07 Jul, 2017

1 commit

  • Update dcache, inode, pid, mountpoint, and mount hash tables to use
    HASH_ZERO, and remove initialization after allocations. In case of
    places where HASH_EARLY was used such as in __pv_init_lock_hash the
    zeroed hash table was already assumed, because memblock zeroes the
    memory.

    CPU: SPARC M6, Memory: 7T
    Before fix:
    Dentry cache hash table entries: 1073741824
    Inode-cache hash table entries: 536870912
    Mount-cache hash table entries: 16777216
    Mountpoint-cache hash table entries: 16777216
    ftrace: allocating 20414 entries in 40 pages
    Total time: 11.798s

    After fix:
    Dentry cache hash table entries: 1073741824
    Inode-cache hash table entries: 536870912
    Mount-cache hash table entries: 16777216
    Mountpoint-cache hash table entries: 16777216
    ftrace: allocating 20414 entries in 40 pages
    Total time: 3.198s

    CPU: Intel Xeon E5-2630, Memory: 2.2T:
    Before fix:
    Dentry cache hash table entries: 536870912
    Inode-cache hash table entries: 268435456
    Mount-cache hash table entries: 8388608
    Mountpoint-cache hash table entries: 8388608
    CPU: Physical Processor ID: 0
    Total time: 3.245s

    After fix:
    Dentry cache hash table entries: 536870912
    Inode-cache hash table entries: 268435456
    Mount-cache hash table entries: 8388608
    Mountpoint-cache hash table entries: 8388608
    CPU: Physical Processor ID: 0
    Total time: 3.244s

    Link: http://lkml.kernel.org/r/1488432825-92126-4-git-send-email-pasha.tatashin@oracle.com
    Signed-off-by: Pavel Tatashin
    Reviewed-by: Babu Moger
    Cc: David Miller
    Cc: Al Viro
    Signed-off-by: Andrew Morton
    Signed-off-by: Linus Torvalds

    Pavel Tatashin
     

12 Jan, 2017

1 commit

  • If prev node is not in running state or its vCPU is preempted, we can give
    up our vCPU slices in pv_wait_node() ASAP.

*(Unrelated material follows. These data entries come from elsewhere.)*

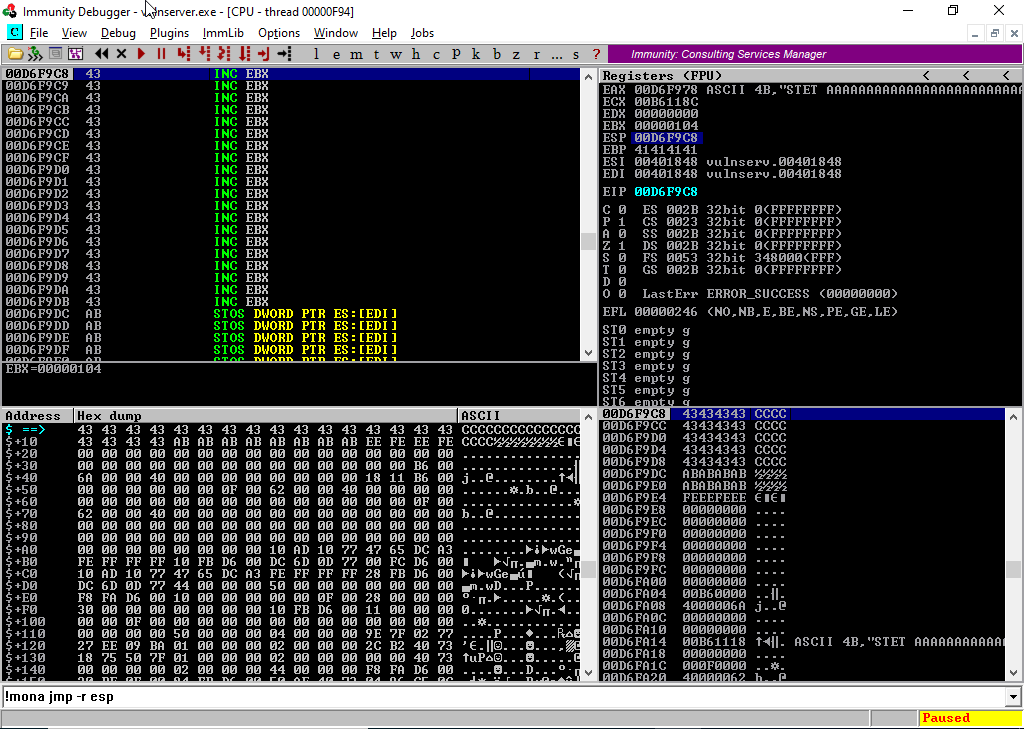This screenshot has height=729, width=1024.
Task: Show the log window via 'l' button
Action: (316, 54)
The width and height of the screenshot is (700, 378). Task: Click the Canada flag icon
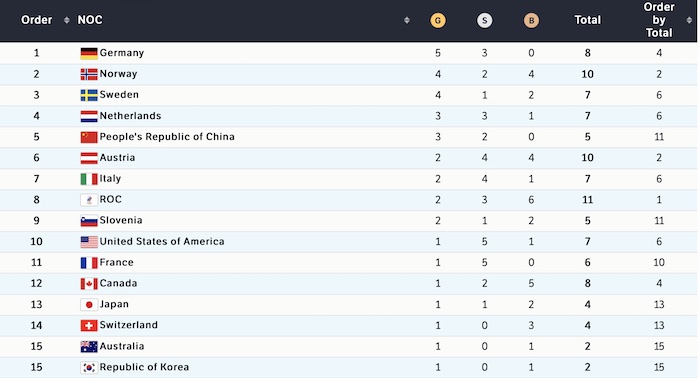tap(89, 283)
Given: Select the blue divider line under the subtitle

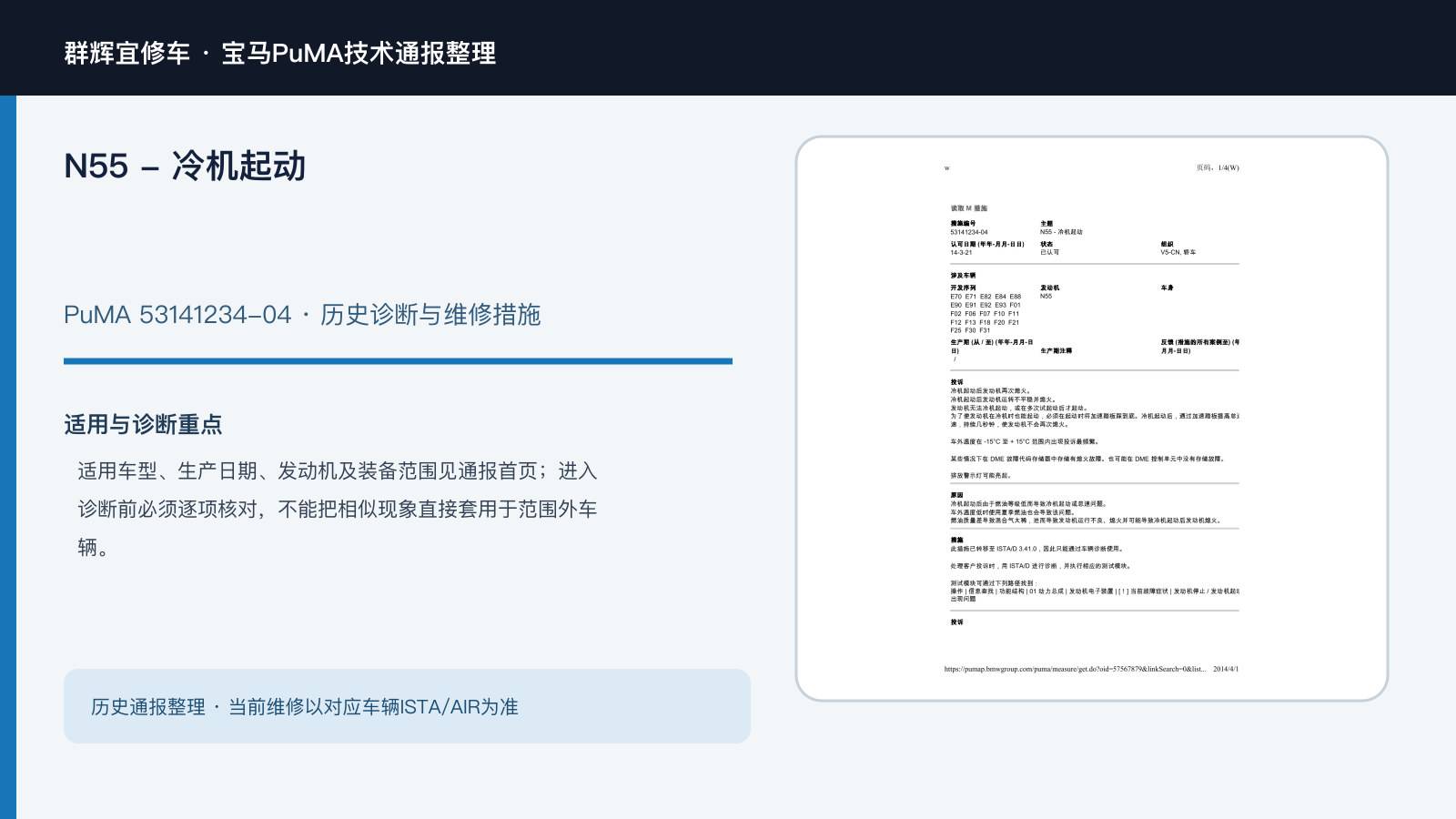Looking at the screenshot, I should pyautogui.click(x=398, y=361).
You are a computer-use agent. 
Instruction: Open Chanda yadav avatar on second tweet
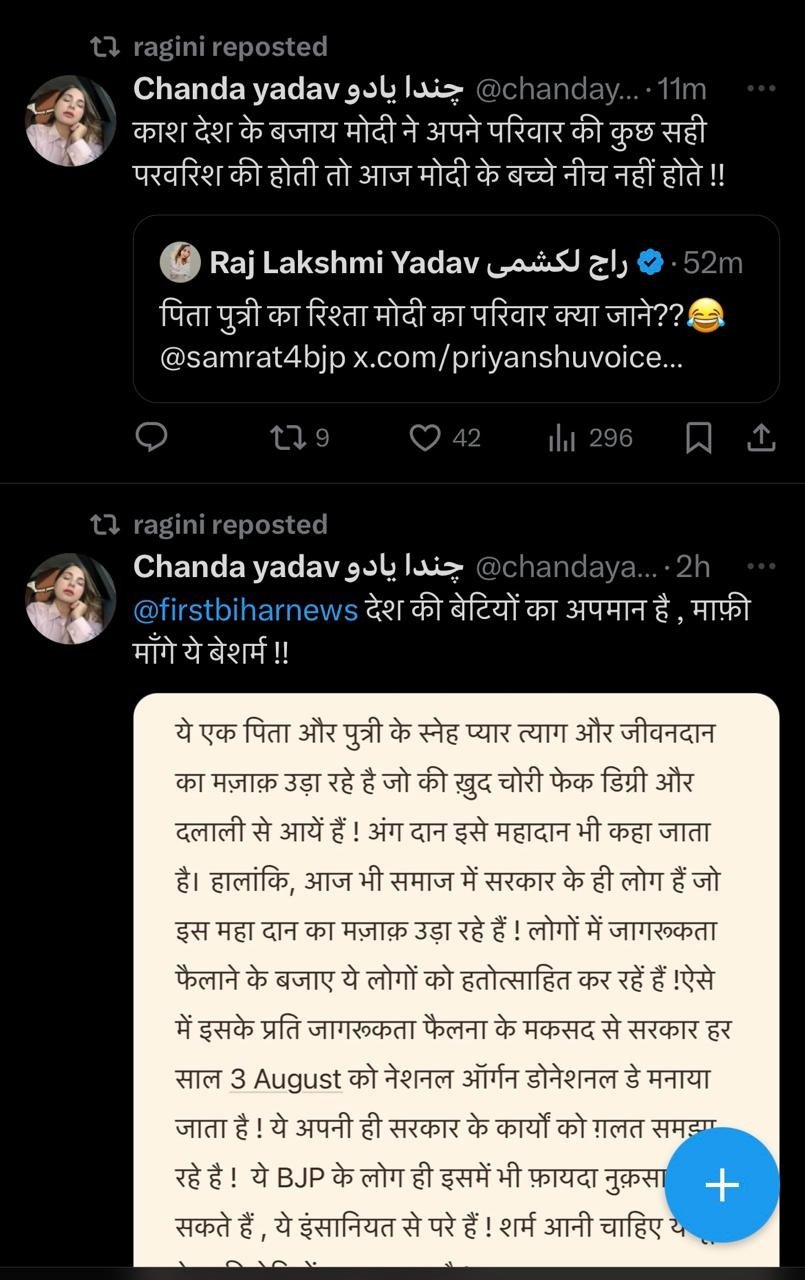tap(70, 598)
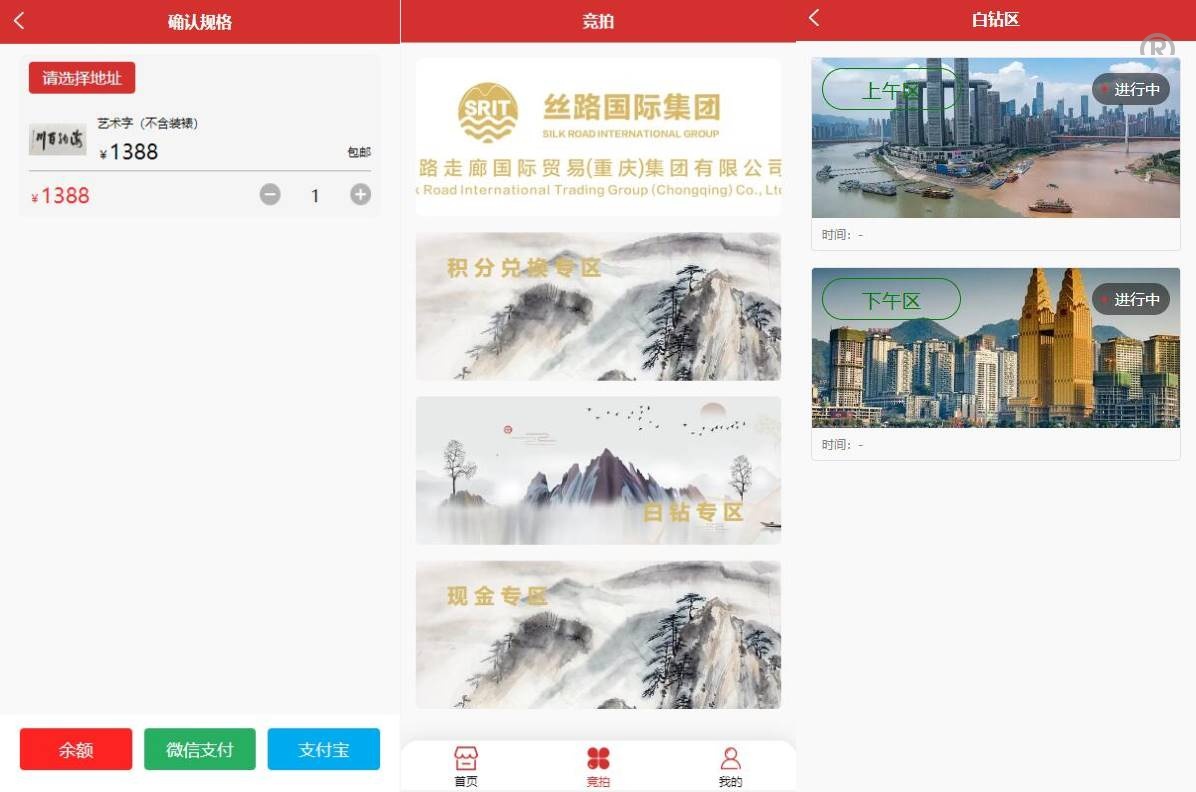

    Signed-off-by: Pan Xinhui
    Cc: Linus Torvalds
    Cc: Peter Zijlstra
    Cc: Thomas Gleixner
    Cc: longman@redhat.com
    Link: http://lkml.kernel.org/r/1484035006-6787-1-git-send-email-xinhui.pan@linux.vnet.ibm.com
    [ Fixed typos in the changelog, removed ugly linebreak from the code. ]
    Signed-off-by: Ingo Molnar

    Pan Xinhui
     

22 Sep, 2016

1 commit

  • cmpxchg_release() is more lighweight than cmpxchg() on some archs(e.g.
    PPC), moreover, in __pv_queued_spin_unlock() we only needs a RELEASE in
    the fast path(pairing with *_try_lock() or *_lock()). And the slow path
    has smp_store_release too. So it's safe to use cmpxchg_release here.

    Suggested-by: Boqun Feng
    Signed-off-by: Pan Xinhui
    Signed-off-by: Peter Zijlstra (Intel)
    Cc: Linus Torvalds
    Cc: Peter Zijlstra
    Cc: Thomas Gleixner
    Cc: benh@kernel.crashing.org
    Cc: linuxppc-dev@lists.ozlabs.org
    Cc: mpe@ellerman.id.au
    Cc: paulmck@linux.vnet.ibm.com
    Cc: paulus@samba.org
    Cc: virtualization@lists.linux-foundation.org
    Cc: waiman.long@hpe.com
    Link: http://lkml.kernel.org/r/1474277037-15200-2-git-send-email-xinhui.pan@linux.vnet.ibm.com
    Signed-off-by: Ingo Molnar

    Pan Xinhui
     

10 Aug, 2016

3 commits

  • Currently there are overlap in the pvqspinlock wait_again and
    spurious_wakeup stat counters. Because of lock stealing, it is
    no longer possible to accurately determine if spurious wakeup has
    happened in the queue head. As they track both the queue node and
    queue head status, it is also hard to tell how many of those comes
    from the queue head and how many from the queue node.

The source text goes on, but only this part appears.